Task objective
Rewrite as a numbered list, omitting blank lines, only the lines from the line with "Given: Open a new tab with plus button" up to and including the last line of the items. Leave the pictures out of the answer.

Records provided

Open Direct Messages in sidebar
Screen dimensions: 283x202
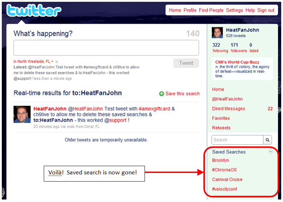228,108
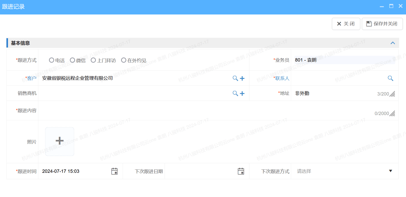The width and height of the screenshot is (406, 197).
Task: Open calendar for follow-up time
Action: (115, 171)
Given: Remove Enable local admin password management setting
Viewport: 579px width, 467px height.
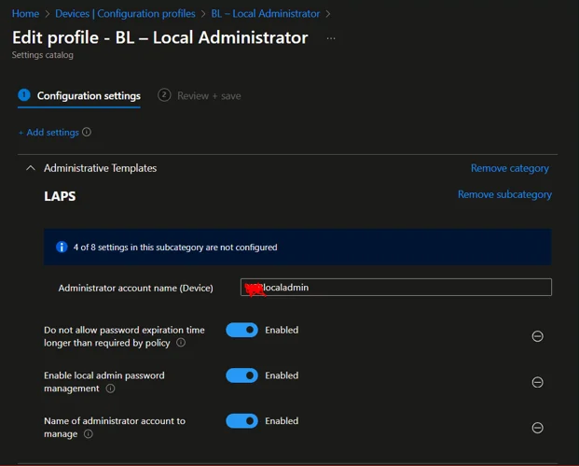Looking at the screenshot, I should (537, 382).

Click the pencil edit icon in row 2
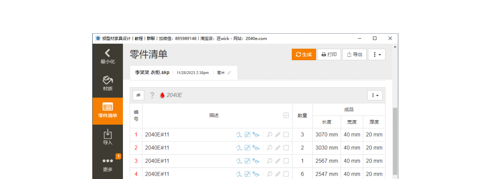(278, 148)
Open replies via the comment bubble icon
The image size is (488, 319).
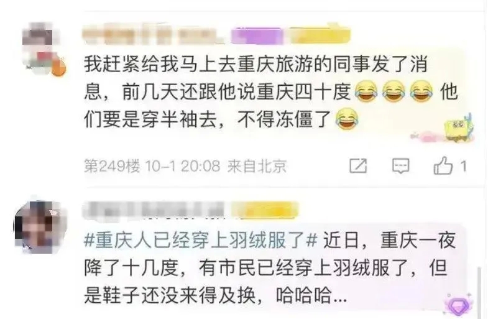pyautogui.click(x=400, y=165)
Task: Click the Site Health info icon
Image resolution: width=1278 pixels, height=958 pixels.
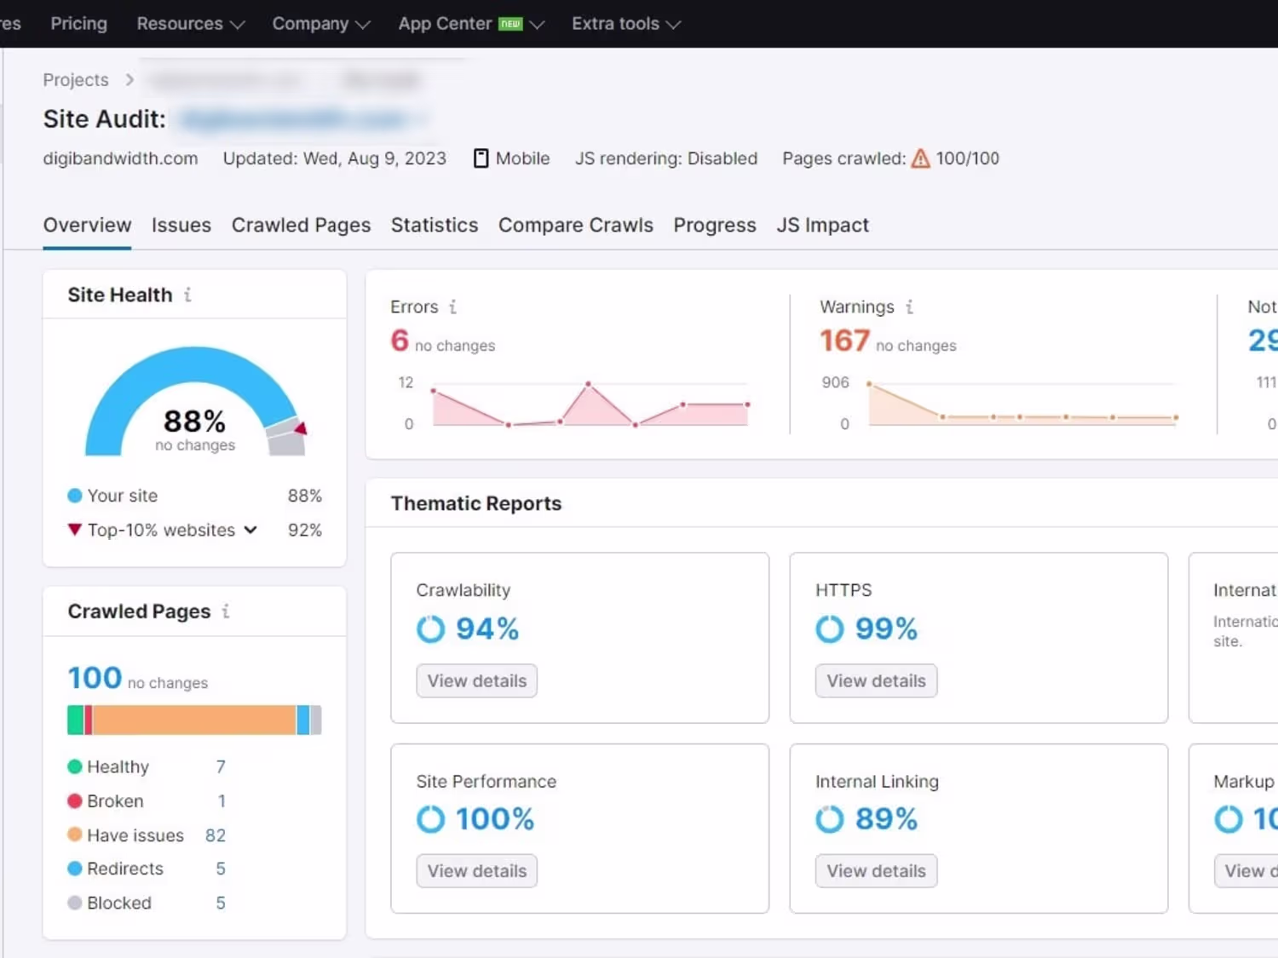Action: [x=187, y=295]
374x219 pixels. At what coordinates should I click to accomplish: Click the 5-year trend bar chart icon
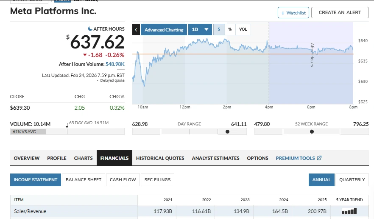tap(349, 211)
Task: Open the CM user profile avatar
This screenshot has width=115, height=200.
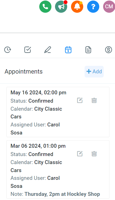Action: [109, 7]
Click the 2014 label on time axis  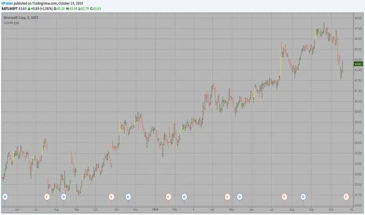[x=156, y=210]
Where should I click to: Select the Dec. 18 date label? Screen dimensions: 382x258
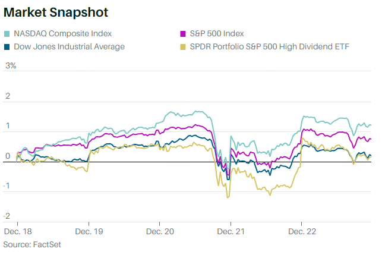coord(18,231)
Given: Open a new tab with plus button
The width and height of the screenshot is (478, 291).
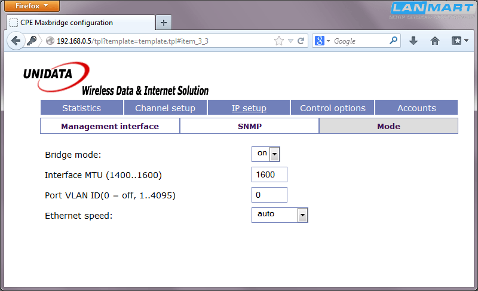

Result for this task
1. Given: Open a new tab with plus button
2. The width and height of the screenshot is (478, 291).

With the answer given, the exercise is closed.